A system table automatically created by SQL Server Management Studio (SSMS) for storing database diagram definitions. This table is not used by the application.

Column Type Constraints Description
diagram_id INT PK, Identity Diagram identifier
name SYSNAME Not Null Diagram name
principal_id INT Not Null Database principal who owns the diagram
version INT Nullable Diagram format version
definition VARBINARY(MAX) Nullable Serialized diagram data

Access Patterns by Service

The two backend services access different subsets of the database. For details on how the backend server exposes these tables via its REST API, see the API Reference.
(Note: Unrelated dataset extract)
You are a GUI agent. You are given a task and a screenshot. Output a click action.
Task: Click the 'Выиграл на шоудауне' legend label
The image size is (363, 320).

Table Backend Server OCR Worker
Users Read / Write --
Roles Read --
Role_Actions Read --
Actions Read --
Virtual_Paths Read / Write --
Documents Read / Write Write (mongo_doc_id)
Processing_Status Read / Create Write (status updates)
Individual_Permissions Read --
Logs Write --
sysdiagrams -- --

Connection Configuration

Both services connect using the same driver stack:

SQLAlchemy 2.0 (async) -> aioodbc -> pyodbc -> ODBC Driver 18 for SQL Server -> Azure SQL

Connection settings are managed via Pydantic Settings and include resilience features:

Setting Default Purpose
SQL_CONNECT_TIMEOUT 60 seconds Connection timeout
SQL_MAX_RETRIES 3 Maximum retry attempts on OperationalError
SQL_RETRY_DELAY_BASE 2 seconds Base delay for exponential backoff
pool_pre_ping True Validates connections before use
pool_recycle 1800 seconds (30 min) Recycles idle connections

Planned: MongoDB Integration

Azure Cosmos DB with the MongoDB API is planned for storing processed document content (extracted text, embeddings, and structured metadata). See the Roadmap for the full migration plan. The server's configuration already includes MongoDB connection settings:

Setting Description
MONGO_USER MongoDB username
MONGO_PASS MongoDB password (URL-encoded)
MONGO_HOST Cosmos DB cluster hostname
MONGO_PORT Connection port (default: 10260)
MONGO_DB_NAME Database name (default: sdmsdb)
MONGO_TLS_INSECURE Allow insecure TLS (default: true)

The OCR worker currently saves extracted text and metadata as local files. The planned migration will write these directly to MongoDB, linking them back to the SQL Server records via mongo_doc_id.